I’m referring to the fiasco commonly known as the Fyre Festival. I won’t go into the details—if you haven’t been following the story of the boutique luxury VIP, ‘immersive’ music and lifestyle festival that would have taken place over two ‘transformative’ weekends on a private island in The Bahamas once owned by a drug cartel kingpin—except it totally didn’t come off as promised—hit my links.
But I’m not here to dwell on the Fyre Festival in particular. Rather, the entire episode calls to mind both the power and powerlessness of marketing. In the case of the promoters behind the Fyre Festival, the marketing was decidedly slick.
This video, for instance, features a mash-up of tropical splash clips, live performance clips, private plane and yacht clips, and a pulsing dance track: the content and presentation is bold.
The promoters tapped into the star power of brand name social media influencers as well, in this case rap legend Ja Rule got on board as a ‘founder.’ I believe influencers can play an important role in effective marketing campaigns.
Other promotional materials portrayed artist mock ups of the accommodations—classy.
The video, the influencers (except Ja Rule—he seems to be shouldering some level of responsibility), the artistic renderings: share a surface quality…and a lack of depth. That’s where the powerlessness of marketing comes in. In certain instances, and the Fyre Festival provides a perfect example, the marketing is the event, and the event—a product, a service, a promise—only looks good on paper.
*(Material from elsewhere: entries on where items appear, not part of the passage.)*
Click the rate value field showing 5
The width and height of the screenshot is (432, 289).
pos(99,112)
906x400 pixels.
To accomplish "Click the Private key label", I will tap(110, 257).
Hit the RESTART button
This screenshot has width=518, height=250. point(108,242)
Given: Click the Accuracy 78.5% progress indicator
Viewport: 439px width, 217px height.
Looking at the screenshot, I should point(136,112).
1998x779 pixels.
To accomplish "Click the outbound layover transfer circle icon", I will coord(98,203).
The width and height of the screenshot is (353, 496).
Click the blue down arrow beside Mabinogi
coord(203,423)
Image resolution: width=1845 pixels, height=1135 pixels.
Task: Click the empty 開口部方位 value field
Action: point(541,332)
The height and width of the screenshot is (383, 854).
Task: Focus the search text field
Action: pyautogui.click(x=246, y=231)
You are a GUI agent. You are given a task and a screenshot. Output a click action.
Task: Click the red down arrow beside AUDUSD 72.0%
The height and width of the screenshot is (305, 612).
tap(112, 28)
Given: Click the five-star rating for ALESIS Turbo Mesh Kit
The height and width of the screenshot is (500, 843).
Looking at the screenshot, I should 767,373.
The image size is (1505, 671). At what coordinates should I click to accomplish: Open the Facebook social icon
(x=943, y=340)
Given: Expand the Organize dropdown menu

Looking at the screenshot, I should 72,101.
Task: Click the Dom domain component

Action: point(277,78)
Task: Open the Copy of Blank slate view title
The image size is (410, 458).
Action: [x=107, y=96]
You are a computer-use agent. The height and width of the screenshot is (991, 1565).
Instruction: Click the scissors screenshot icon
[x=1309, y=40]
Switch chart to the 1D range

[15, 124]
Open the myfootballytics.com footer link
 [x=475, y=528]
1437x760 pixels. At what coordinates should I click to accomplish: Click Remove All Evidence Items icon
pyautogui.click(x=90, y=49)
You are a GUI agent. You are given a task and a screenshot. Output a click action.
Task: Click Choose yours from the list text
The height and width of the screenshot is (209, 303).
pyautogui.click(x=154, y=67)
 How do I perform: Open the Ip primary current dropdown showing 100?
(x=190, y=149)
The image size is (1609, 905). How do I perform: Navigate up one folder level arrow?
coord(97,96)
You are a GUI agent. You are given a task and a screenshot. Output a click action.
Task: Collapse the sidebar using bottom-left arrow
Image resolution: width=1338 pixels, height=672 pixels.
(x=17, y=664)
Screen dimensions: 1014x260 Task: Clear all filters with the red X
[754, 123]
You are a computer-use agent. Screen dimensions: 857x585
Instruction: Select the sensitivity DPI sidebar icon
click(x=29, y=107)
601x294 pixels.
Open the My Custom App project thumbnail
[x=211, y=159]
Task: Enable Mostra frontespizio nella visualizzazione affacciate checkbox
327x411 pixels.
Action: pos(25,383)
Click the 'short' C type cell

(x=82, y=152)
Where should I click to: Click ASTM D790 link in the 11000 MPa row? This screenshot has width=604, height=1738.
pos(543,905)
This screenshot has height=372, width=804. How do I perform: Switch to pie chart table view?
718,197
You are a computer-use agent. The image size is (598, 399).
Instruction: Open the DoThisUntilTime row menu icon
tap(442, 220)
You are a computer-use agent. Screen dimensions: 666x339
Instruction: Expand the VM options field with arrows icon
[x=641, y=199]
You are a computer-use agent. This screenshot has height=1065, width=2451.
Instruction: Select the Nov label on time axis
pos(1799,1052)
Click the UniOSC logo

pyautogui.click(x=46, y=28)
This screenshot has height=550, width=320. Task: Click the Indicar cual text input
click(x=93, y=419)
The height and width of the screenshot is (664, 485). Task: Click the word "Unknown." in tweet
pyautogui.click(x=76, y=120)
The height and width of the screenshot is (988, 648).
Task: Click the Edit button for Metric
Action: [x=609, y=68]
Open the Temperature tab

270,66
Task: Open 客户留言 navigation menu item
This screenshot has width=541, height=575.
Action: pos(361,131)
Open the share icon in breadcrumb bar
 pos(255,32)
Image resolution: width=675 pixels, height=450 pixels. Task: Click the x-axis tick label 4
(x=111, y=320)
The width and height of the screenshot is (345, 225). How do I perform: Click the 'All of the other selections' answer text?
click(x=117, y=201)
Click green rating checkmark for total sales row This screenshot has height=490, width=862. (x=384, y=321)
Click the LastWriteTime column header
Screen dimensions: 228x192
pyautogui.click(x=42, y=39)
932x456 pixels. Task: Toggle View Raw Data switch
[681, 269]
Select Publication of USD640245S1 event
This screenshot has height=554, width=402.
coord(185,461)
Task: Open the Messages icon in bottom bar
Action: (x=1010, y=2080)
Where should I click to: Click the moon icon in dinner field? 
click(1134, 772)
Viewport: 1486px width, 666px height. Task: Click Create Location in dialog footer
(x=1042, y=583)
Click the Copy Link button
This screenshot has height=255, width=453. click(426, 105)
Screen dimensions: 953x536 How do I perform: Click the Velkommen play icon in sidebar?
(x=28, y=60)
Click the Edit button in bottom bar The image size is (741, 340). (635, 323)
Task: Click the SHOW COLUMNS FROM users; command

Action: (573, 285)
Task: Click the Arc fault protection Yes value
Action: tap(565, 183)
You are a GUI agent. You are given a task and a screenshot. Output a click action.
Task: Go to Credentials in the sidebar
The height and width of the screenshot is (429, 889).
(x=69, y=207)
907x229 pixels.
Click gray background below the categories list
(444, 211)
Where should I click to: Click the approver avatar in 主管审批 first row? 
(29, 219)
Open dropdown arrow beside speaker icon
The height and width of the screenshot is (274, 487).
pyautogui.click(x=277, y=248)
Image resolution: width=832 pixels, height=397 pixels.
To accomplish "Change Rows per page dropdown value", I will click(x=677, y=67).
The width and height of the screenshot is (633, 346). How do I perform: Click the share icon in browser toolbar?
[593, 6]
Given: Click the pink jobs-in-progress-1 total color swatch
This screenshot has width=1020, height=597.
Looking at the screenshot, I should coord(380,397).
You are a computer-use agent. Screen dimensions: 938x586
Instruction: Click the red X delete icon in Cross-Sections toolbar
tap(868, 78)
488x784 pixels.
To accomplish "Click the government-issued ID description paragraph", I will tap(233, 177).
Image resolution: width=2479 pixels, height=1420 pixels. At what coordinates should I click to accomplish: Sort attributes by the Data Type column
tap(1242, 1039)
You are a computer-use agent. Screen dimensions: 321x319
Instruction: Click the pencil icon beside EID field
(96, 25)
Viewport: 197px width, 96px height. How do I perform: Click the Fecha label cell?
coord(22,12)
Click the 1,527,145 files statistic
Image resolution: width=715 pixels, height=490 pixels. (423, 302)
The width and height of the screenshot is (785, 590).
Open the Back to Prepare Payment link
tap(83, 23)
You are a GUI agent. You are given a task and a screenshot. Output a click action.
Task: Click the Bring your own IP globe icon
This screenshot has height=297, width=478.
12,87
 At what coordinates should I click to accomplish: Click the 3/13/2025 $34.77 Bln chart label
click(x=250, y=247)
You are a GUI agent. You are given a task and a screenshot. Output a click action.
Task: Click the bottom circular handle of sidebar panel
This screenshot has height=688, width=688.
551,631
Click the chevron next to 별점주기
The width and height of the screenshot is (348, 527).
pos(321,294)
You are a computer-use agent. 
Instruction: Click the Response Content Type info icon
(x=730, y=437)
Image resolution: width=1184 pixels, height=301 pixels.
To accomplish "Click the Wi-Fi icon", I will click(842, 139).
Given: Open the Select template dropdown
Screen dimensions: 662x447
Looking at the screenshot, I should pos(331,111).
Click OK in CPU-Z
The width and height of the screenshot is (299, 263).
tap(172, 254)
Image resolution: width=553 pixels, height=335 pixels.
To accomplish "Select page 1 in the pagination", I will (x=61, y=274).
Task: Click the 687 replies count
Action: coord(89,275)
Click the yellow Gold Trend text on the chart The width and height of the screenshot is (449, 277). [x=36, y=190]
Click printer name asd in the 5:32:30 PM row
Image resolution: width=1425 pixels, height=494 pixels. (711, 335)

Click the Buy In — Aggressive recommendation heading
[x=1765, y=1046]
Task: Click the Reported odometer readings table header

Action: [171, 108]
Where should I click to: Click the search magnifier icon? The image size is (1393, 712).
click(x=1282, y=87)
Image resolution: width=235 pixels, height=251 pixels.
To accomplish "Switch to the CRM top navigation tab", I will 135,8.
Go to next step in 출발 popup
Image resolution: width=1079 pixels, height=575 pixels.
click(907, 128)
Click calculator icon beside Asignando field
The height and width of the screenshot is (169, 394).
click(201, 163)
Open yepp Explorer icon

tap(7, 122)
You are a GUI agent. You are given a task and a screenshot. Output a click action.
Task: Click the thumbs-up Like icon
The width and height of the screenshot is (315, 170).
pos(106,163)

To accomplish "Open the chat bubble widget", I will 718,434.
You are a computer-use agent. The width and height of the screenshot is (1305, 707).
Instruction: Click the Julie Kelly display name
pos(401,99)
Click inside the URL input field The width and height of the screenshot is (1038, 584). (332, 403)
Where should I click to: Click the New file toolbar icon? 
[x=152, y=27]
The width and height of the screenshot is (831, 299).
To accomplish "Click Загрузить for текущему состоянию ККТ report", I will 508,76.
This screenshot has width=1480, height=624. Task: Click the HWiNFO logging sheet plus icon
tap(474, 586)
Now, I love what I do and what our team does. One of things we do is help brands develop their identity—something meaningful and relatable for stakeholders to invest in. Yet I’m frustrated when ‘brands’ are all surface and no depth, because creating a package with little inside of it can give ‘slick’ marketers Fyre Festival-type black eyes—and no one wants that.
My point: As an agency, we love helping new brands explore their possibilities. When they come to us stating clearly what they know and don’t know, we start from a realistic baseline. When they arrive making claims, we start wondering. Either way, we try to determine where the value is. Because to Bigfish, marketing isn’t about brand hype—it’s about creative ways to tell people about brand substance.